Johann Anastasius Freylinghausen (2 December 1670, Bad Gandersheim — 12 February 1739, Halle an der Saale) was a German Lutheran theologian associated with the Pietist Halle School and a scholar and follower of August Hermann Francke. He was the second director of the Franckeschen Stiftungen, a collection of schools for orphans.

==Biography==
Freylinghausen was born on 2 December 1670. He studied theology in Jena and in 1695 was his assistant in ministry at St. Ulrich's Church in Halle. At his death in 1739, he was priest of St. Ulrich and director of the orphanages and boarding schools.

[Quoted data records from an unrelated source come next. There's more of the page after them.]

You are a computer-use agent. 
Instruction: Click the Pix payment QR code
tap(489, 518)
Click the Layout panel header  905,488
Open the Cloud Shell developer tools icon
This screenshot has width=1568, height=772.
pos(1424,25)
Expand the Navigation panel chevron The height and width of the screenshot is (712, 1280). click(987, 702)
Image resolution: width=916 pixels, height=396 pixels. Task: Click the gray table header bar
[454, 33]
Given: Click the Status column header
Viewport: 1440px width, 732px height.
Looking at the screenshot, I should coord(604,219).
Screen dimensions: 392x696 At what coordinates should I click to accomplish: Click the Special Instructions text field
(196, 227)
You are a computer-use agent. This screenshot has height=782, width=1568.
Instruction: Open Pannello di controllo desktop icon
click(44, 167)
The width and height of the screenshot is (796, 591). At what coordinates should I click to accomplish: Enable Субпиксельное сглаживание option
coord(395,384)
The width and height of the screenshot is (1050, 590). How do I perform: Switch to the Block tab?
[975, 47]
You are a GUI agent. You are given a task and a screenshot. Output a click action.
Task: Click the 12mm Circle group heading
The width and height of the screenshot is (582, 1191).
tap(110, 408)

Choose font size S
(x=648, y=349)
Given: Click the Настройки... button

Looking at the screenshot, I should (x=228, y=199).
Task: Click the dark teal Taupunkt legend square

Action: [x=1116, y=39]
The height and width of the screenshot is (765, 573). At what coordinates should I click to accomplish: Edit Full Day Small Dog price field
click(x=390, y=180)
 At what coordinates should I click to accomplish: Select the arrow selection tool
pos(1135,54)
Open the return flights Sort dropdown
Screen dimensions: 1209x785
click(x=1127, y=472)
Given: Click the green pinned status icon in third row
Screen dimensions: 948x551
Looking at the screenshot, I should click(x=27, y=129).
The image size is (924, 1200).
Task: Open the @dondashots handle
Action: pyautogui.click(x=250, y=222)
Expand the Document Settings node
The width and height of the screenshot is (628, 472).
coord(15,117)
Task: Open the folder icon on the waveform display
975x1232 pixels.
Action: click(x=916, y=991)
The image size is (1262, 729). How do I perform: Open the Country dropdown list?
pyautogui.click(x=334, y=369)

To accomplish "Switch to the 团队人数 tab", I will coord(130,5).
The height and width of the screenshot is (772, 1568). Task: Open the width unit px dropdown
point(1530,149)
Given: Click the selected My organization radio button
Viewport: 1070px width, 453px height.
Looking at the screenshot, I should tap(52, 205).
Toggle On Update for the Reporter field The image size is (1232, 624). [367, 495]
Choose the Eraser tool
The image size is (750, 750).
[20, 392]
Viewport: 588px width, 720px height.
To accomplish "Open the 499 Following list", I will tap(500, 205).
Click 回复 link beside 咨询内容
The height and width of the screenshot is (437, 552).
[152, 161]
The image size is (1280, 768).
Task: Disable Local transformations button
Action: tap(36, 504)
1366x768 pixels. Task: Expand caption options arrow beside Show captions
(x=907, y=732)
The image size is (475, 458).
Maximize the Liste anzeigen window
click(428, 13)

Freylinghausen's significance lies with his administrative accomplishment for all of the districts of hymnology. He himself wrote 44 hymns and published hymnals. His Geistreiches Gesangsbuch (Spiritual Songbook), a hymnal with 1500 old and new songs was known as "Freylinghausen's Songbook" abroad.

His hymns include Durch Adams Fall und Missetat and Mein Herz, gib dich zufrieden, und bleibe ganz geschieden.

==Family==
He married Johanna Sophia Anastasia Francke, daughter of theologian August Hermann Francke.

==Legacy==
A melody from his main hymnal was combined with a modern text, when it appeared in the common German hymnal Gotteslob in 2013, the penitential song "Zeige uns, Herr, deine Allmacht und Güte" as GL 272. He wrote an alternative melody for Paul Gerhardt's hymn "Die güldne Sonne voll Freud und Wonne", which was included, with a bassline by Johann Sebastian Bach, in the song collection Schemellis Gesangbuch. It included the tune Lubeck set to the words Die parente temporum that was translated by Sir Henry Williams Baker Bart.